(Saved entries)
:::::

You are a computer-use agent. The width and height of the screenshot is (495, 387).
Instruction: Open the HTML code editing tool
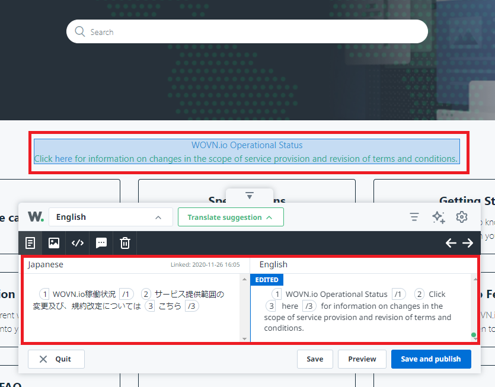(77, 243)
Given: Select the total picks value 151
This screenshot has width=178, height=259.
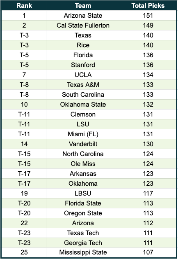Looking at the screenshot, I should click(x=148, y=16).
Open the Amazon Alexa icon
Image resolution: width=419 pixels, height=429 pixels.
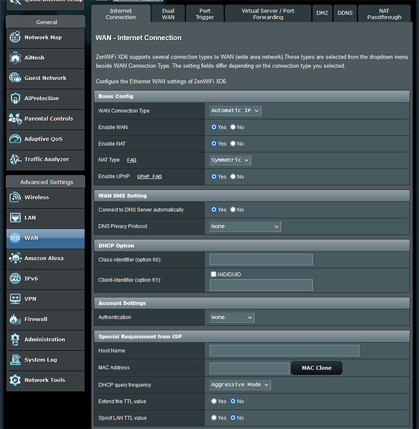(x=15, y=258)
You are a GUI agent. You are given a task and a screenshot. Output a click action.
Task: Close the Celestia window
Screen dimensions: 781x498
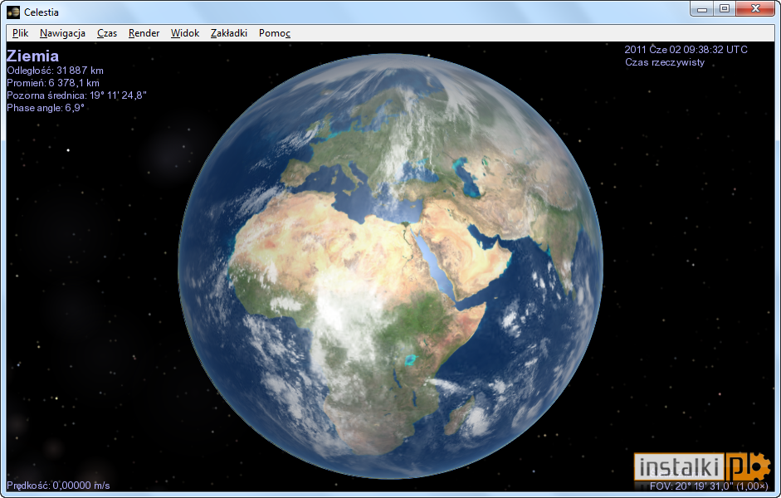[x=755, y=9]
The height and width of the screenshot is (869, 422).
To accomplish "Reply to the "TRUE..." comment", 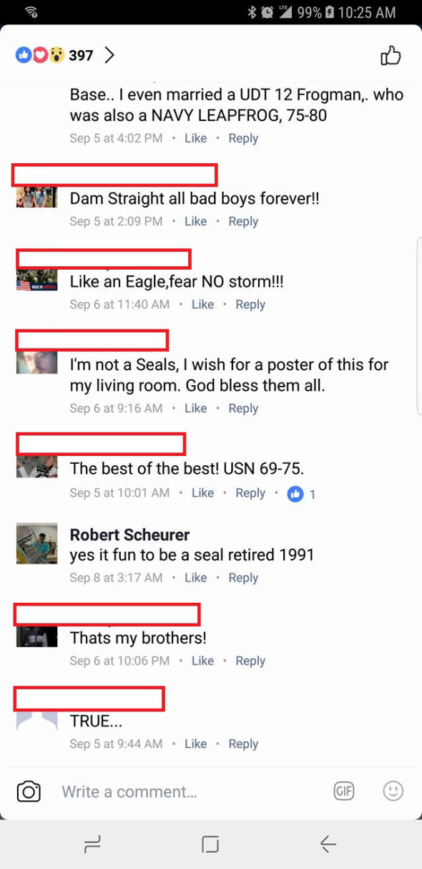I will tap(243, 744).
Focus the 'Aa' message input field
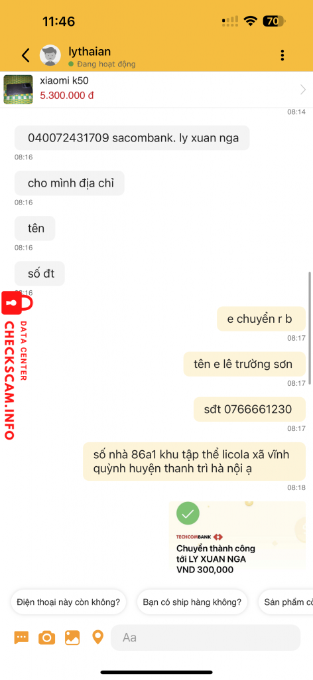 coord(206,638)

:::::

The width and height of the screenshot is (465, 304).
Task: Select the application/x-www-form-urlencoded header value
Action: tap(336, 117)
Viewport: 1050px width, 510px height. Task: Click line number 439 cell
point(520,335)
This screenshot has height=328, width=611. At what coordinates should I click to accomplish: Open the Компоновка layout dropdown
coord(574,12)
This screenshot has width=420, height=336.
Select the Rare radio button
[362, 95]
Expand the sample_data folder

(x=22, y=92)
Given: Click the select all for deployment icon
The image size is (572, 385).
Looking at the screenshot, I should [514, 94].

:::::

Task description: Please copy every line of the records above in which "icon" appears.

Result:
Open the Amazon Alexa icon
Given: Click the select all for deployment icon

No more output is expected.